A l’occasion du colloque organisé par Georges Viard en 2003 (L’abbaye cistercienne de Morimond, histoire et rayonnement, actes du colloque parus à Langres en 2005), il reprit, sous un titre relativement neutre (« Morimond au XIIe siècle »), cette idée audacieuse qui s’imposa : l’abbaye de Morimond n’avait pas été fondée en 1115, et donc n’était pas une sœur jumelle de Clairvaux (1115), mais n’avait pu voir le jour qu’en 1117 ou 1118. D’autre part, il soulignait que Morimond n’était devenue la cinquième et dernière des abbayes majeures de l’ordre cistercien, et l’abbé de Morimond le cinquième du groupe des abbés dirigeants de l’ordre, qu’entre 1155 et 1161, au temps de l’abbé Lambert de Clairfontaine, devenu abbé de Morimond durant quelques mois en 1155, puis abbé de Cîteaux entre 1156 et 1161, retiré à Morimond et mort peu après 1172. Ainsi, la tête de l’ordre cistercien n’avait pas été, comme on le pensait alors, organisée en un groupe de cinq abbés dès les années 1110, mais seulement dans les années 1150, avec l’arrivée de Morimond au rang et titre de quatrième fille de Cîteaux. Cette démonstration remettait en cause la chronologie traditionnelle et ouvrait des perspectives nouvelles sur le siècle d’origine de l’ordre cistercien et la place que Morimond y jouait. Elle fut admise par tous, d’abord en France, rapidement, puis progressivement ailleurs en Europe.

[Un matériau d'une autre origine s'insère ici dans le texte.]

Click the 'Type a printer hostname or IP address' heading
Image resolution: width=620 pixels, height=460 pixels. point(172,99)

Michel Parisse était très attentif aux activités de l’Association des Amis de l’Abbaye de Morimond, dirigée par Georges Viard, qui avait été son collègue à l’Université de Nancy II. Dans les années 1990, il était venu en Bassigny, et ensemble, nous avions parcouru la route des granges de l’abbaye, de Dôme à Vaudainvilliers en passant par Grandrupt et Levécourt, pour terminer sur le site abbatial. Il voulait voir concrètement ce qu’il était en train d’étudier. Ce fut une balade sans prétention, mais extrêmement instructive.

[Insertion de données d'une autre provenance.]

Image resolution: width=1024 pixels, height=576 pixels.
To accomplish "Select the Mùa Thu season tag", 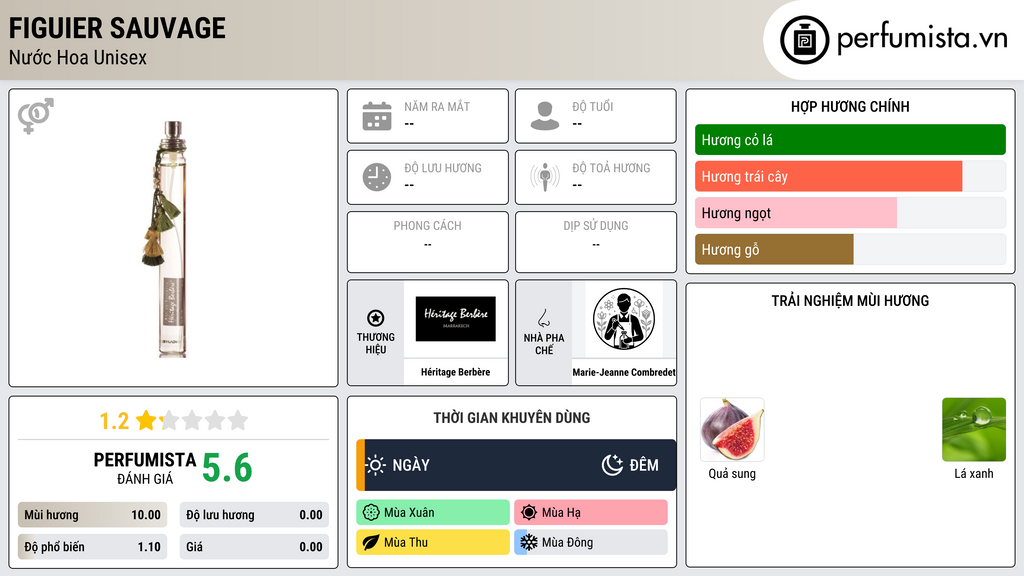I will click(x=433, y=542).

En 2009, Thérèse et moi, nous l’avions invité au repas champêtre de Grignoncourt, auquel il avait participé de manière très active. Il était chez lui à Morimond, qu’il connaissait particulièrement bien, et dont il se réjouissait des campagnes de fouilles et de découvertes de l’équipe de Benoit Rouzeau. Son intérêt pour les activités de l’association ne s’est jamais démenti, et il n’avait aucune difficulté à se repérer dans un paysage haut-meusien dans lequel il n’était pas dépaysé. Son image marquera toujours, quelque part, sa présence à Morimond.
Merci pour tout, Michel, et adieu.
Hubert Flammarion
Bravo et chapeau (bas) Benoit pour l’actualité du site et pour avoir publié ce bel éloge de Michel Parisse par notre ami Hubert Flammarion, lui aussi éminent historien. Philippe M.